→ What to work on:
Look through the entries that follow and return each line that has the string "agent".

Stored items:
═══

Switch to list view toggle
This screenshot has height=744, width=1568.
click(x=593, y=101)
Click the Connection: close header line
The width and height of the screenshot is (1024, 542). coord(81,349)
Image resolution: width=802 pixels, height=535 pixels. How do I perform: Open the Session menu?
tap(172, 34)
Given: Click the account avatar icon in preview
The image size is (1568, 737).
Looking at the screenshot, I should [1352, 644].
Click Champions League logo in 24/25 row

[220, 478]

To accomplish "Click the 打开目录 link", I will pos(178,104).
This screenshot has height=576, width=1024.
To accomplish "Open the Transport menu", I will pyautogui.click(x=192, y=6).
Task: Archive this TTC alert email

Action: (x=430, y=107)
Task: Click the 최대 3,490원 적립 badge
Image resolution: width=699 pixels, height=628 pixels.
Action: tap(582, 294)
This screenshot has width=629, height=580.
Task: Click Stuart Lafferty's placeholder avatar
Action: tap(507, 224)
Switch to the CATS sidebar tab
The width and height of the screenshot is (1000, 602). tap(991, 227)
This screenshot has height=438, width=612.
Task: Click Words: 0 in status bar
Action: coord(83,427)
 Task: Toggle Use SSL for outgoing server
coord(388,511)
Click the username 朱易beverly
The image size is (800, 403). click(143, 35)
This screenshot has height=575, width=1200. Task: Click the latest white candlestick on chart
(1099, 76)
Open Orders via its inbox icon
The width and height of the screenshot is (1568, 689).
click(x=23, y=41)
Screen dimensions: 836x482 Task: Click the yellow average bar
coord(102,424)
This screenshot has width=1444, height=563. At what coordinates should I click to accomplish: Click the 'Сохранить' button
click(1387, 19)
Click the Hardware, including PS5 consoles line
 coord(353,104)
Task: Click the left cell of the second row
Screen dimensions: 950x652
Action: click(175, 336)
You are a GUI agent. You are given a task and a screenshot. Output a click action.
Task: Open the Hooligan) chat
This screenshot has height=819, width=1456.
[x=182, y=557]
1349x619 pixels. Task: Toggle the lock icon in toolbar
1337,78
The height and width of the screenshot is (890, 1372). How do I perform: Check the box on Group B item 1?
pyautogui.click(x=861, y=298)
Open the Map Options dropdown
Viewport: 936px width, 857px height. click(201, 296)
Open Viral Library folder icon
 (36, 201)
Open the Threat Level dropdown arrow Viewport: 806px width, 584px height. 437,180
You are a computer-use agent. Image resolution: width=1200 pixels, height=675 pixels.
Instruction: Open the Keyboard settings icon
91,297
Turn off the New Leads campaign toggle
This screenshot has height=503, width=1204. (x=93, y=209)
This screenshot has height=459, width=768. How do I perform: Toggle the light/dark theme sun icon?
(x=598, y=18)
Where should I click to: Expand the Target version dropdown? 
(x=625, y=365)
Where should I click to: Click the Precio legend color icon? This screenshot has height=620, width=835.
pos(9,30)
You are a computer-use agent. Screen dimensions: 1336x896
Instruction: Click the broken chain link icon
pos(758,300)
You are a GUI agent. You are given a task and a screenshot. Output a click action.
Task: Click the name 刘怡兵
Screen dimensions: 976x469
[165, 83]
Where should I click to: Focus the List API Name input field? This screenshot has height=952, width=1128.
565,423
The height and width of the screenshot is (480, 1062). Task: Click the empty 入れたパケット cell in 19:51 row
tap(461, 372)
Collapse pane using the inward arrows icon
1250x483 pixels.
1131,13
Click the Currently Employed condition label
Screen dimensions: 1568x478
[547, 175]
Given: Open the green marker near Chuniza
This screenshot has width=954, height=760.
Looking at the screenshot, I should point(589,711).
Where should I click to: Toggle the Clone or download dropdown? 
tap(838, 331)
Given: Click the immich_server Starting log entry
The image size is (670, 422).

═══

→ Your solution:
You are a GUI agent. You are given a task and a screenshot. Output a click action.
You are a computer-use agent. Image resolution: width=1200 pixels, height=675 pixels.
You are a computer-use agent. Screen dimensions: 1336x896
You are a GUI agent. You are given a task and a screenshot. Output a click action.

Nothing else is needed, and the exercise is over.